KPK Jelaskan Alasan Bolak-balik Periksa Travel Haji dalam Kasus Eks Menag Yaqut
Komisi Pemberantasan Korupsi (KPK) mengungkapkan alasan di balik pemeriksaan berulang kali terhadap sejumlah penyelenggara ibadah haji khusus (PIHK) atau biro travel dalam kasus dugaan korupsi kuota haji tahun 2023-2024. Pemeriksaan ini dilakukan sebagai upaya pemulihan kerugian negara atau asset recovery dari praktik jual beli kuota haji yang beragam di lapangan.
Mekanisme Penjualan Kuota yang Beragam
Juru Bicara KPK Budi Prasetyo menjelaskan bahwa pihaknya memerlukan pendalaman terhadap setiap PIHK yang terlibat dalam penjualan atau pengolahan kuota haji khusus yang berasal dari kuota tambahan. "Karena memang praktik di lapangan, jual beli, mekanisme, dan nilai penjualan kuota itu beragam. Sehingga kami butuh untuk melakukan pendalaman kepada setiap PIHK yang melakukan penjualan atau pengolahan kuota haji khusus yang berasal dari kuota haji tambahan tersebut," kata Budi Prasetyo dalam keterangan pers di Jakarta, Kamis (16/4/2026).

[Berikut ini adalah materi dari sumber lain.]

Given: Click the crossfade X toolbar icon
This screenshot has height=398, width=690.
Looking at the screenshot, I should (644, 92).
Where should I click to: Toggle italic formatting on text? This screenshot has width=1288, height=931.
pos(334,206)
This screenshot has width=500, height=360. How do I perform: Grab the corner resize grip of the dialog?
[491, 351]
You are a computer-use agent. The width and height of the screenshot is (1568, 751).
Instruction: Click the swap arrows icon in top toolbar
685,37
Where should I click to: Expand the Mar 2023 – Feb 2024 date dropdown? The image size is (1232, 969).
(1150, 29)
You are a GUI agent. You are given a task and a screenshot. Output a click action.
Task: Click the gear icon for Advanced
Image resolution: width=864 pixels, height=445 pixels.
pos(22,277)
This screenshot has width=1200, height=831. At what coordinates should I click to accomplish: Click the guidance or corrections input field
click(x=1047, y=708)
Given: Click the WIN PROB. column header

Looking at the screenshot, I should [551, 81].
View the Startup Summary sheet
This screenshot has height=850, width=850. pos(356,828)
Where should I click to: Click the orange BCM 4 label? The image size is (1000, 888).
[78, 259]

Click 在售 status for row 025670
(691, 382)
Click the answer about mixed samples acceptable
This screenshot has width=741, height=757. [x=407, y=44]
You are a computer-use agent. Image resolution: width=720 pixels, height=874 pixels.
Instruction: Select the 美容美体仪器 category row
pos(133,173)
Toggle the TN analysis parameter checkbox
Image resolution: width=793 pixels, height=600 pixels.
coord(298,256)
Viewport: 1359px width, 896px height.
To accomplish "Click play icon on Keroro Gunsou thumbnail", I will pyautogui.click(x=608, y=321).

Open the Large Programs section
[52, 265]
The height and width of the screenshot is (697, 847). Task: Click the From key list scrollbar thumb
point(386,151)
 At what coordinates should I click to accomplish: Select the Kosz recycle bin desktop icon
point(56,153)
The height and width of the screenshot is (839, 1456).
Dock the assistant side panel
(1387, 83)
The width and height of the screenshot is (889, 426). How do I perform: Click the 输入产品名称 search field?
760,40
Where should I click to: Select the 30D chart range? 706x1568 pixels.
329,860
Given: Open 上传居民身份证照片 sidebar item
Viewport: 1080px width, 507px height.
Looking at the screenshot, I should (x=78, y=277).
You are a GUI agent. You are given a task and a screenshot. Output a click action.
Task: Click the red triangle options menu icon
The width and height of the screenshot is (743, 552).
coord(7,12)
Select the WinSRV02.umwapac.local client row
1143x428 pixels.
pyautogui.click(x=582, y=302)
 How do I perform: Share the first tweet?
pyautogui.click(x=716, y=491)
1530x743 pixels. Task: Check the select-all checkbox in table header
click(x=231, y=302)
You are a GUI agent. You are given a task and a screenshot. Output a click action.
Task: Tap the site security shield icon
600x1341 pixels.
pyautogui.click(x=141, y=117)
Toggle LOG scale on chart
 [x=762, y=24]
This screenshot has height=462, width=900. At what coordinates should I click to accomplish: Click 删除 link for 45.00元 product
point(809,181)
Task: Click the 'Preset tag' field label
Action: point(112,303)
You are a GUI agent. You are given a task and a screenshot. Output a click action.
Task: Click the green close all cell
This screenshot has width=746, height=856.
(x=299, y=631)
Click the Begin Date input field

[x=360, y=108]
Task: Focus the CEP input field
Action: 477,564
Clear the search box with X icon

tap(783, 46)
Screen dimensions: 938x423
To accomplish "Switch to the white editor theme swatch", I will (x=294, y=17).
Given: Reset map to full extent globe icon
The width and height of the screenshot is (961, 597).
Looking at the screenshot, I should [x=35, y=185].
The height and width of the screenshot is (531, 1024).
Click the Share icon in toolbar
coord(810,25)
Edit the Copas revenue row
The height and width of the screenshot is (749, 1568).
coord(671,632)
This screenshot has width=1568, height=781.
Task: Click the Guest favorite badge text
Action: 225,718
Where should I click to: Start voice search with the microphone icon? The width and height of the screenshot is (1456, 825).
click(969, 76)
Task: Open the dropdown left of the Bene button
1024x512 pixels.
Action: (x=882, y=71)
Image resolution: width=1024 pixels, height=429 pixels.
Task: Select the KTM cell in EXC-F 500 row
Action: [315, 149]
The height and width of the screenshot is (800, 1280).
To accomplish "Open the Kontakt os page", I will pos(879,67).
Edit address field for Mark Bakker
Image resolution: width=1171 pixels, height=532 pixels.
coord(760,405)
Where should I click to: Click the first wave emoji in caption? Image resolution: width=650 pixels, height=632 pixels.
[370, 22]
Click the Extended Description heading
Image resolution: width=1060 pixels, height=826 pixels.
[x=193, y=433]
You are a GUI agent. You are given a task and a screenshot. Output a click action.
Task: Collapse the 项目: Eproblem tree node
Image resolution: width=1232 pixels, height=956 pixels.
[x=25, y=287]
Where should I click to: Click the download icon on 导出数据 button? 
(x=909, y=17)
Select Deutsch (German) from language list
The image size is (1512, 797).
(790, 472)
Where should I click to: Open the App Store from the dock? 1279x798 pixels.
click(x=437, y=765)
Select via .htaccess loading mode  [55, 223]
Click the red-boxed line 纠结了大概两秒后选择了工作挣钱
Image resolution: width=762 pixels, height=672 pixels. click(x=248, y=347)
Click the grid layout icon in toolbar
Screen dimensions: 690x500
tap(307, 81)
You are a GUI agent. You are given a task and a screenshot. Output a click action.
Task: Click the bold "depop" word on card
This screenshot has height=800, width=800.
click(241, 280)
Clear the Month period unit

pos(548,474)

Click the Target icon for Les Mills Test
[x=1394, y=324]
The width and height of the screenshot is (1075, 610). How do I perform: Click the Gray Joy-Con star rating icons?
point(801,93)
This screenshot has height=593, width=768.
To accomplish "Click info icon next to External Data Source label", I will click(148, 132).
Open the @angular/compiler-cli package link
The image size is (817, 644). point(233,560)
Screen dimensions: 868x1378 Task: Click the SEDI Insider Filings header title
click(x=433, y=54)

Dia menegaskan bahwa KPK berfokus pada optimalisasi pemulihan aset dari dugaan illegal gain atau keuntungan tidak sah yang diperoleh biro travel. Keuntungan tidak sah ini diduga terjadi akibat kongkalikong antara travel dan pihak Kementerian Agama pada masa itu.
Dugaan Aliran Dana dan Tersangka yang Terlibat
KPK telah menetapkan empat orang sebagai tersangka dalam kasus ini, yaitu:
- Eks Menteri Agama Yaqut Cholil Qoumas (YCQ)
- Eks Staf Khusus Yaqut, Ishfah Abidal Azis alias Gus Alex (IAA)
- Direktur Operasional PT Makassar Toraja (Maktour) Ismail Adham (ISM)
- Ketua Umum Asosiasi Kesthuri Asrul Azis Taba (ASR)
Deputi Bidang Penindakan dan Eksekusi KPK Asep Guntur Rahayu mengungkapkan bahwa tersangka Ismail Adham diduga memberikan uang sebesar USD 30 ribu kepada Gus Alex. Selain itu, Ismail juga diduga menyerahkan uang kepada Direktur Jenderal Penyelenggaraan Haji dan Umrah (Dirjen PHU) Kemenag tahun 2024, Hilman Latief (HL), sebesar USD 5.000 dan SAR 16 ribu. Hilman saat ini masih berstatus saksi dalam perkara ini.
Keuntungan Tidak Sah dan Kerugian Negara
Asep Guntur Rahayu menyatakan bahwa Maktour diduga memperoleh keuntungan tidak sah setelah memberikan uang tersebut. Pada tahun 2024, keuntungan ilegal yang diperoleh Maktour mencapai Rp 27,8 miliar. Sementara itu, tersangka Asrul Azis Taba diduga memberikan uang sebesar USD 406 ribu kepada Gus Alex terkait kuota tambahan haji.
Pembagian kuota tambahan untuk haji khusus ini telah menguntungkan delapan PIHK. Gus Alex dan Hilman disebut sebagai representasi Yaqut Cholil Qoumas ketika menerima uang dari Ismail dan Asrul. Yaqut diduga menunjuk keduanya untuk mengurus keperluan para PIHK.
KPK menyebutkan bahwa kerugian negara dalam kasus korupsi kuota haji ini mencapai Rp 622 miliar. Angka kerugian tersebut merupakan hasil hitungan Badan Pemeriksa Keuangan (BPK), yang menunjukkan besarnya dampak finansial dari praktik korupsi ini terhadap keuangan negara.